With large projects that would be a nightmare!

The work-around here still requires editing of all your code, but it can be done with a global search-and-replace which is a lot quicker.

Create a new PHP file named htmlXfunctions.php with the following content:

<?php
/*
  Alternative functions to resolve default character set issues in PHP 5.4
  From www.paulstenning.com
*/

function htmlXspecialchars ($text, $flags = NULL, $enc = 'ISO-8859-1', $double = true) {
    if ($flags == NULL) $flags = (ENT_COMPAT | ENT_HTML401);
    return htmlspecialchars ($text, $flags, $enc, $double);
}

function htmlXentities ($text, $flags = NULL, $enc = 'ISO-8859-1', $double = true) {
    if ($flags == NULL) $flags = (ENT_COMPAT | ENT_HTML401);
    return htmlentities ($text, $flags, $enc, $double);
}

function htmlX_entity_decode ($text, $flags = NULL, $enc = 'ISO-8859-1') {
    if ($flags == NULL) $flags = (ENT_COMPAT | ENT_HTML401);
    return html_entity_decode ($text, $flags, $enc);
}

function get_htmlX_translation_table ($table, $flags = NULL, $enc = 'ISO-8859-1') {
    if ($flags == NULL) $flags = (ENT_COMPAT | ENT_HTML401);
    return get_html_translation_table ($table, $flags, $enc);
}
?>

In a file that will be run once only no matter what page is displayed (the configuration file could be a good place) add a require() call to the new file:

<?php require ('../routines/htmlXfunctions.php'); ?>

If the path could vary you could make it relative to the calling PHP file with something like this:

<?php require (dirname(__FILE__).'/../routines/htmlXfunctions.php'); ?>

You now need to do a global search-and-replace on every PHP file (apart from htmlXfunctions.php) to replace the original functions with our new ones.

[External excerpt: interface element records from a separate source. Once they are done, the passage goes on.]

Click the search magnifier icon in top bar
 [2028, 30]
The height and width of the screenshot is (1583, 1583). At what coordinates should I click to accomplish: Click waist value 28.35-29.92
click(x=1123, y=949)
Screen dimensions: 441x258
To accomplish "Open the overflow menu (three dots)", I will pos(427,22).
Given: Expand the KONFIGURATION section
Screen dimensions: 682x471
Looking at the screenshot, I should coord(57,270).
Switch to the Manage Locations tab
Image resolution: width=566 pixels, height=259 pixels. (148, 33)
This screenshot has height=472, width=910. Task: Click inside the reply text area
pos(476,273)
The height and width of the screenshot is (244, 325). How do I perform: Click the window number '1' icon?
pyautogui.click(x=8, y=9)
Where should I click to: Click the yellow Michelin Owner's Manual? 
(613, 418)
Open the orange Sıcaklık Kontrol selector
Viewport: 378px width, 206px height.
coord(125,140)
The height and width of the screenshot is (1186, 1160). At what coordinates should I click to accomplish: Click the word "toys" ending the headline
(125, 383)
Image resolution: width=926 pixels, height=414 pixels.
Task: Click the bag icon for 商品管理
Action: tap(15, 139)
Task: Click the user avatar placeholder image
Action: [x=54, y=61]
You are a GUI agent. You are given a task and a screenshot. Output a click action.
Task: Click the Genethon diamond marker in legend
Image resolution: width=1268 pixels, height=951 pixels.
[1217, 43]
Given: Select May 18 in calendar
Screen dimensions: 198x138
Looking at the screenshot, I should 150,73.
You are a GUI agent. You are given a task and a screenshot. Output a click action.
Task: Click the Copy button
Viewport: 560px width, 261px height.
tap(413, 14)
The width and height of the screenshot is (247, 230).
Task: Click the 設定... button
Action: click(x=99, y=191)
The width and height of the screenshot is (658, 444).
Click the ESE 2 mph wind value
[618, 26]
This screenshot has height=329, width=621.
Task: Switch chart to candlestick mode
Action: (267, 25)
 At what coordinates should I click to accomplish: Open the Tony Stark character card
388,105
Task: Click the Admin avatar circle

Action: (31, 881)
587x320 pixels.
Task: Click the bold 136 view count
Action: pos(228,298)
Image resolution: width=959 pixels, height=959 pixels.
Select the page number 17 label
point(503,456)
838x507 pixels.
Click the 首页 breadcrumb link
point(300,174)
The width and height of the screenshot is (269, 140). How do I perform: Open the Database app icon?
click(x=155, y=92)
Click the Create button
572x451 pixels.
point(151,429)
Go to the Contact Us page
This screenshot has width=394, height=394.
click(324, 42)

Most programmer’s editors such as Notepad++ will do that, as will Dreamweaver.

Search for
htmlspecialchars (
Replace with
htmlXspecialchars (

Search for
htmlentities (
Replace with
htmlXentities (

Search for
html_entity_decode (
Replace with
htmlX_entity_decode (

Search for
get_html_translation_table (
Replace with
get_htmlX_translation_table (

Use the “ignore whitespace differences” in the global search and replace to allow for spaces or no spaces between the function and the open bracket.

This PHP script is offered on an ‘as-is’ basis with no guarantee that it will work correctly etc. Please carry out your own tests before using it. No liability is accepted for any errors or damage however caused. I would appreciate a link to this website if you find it useful.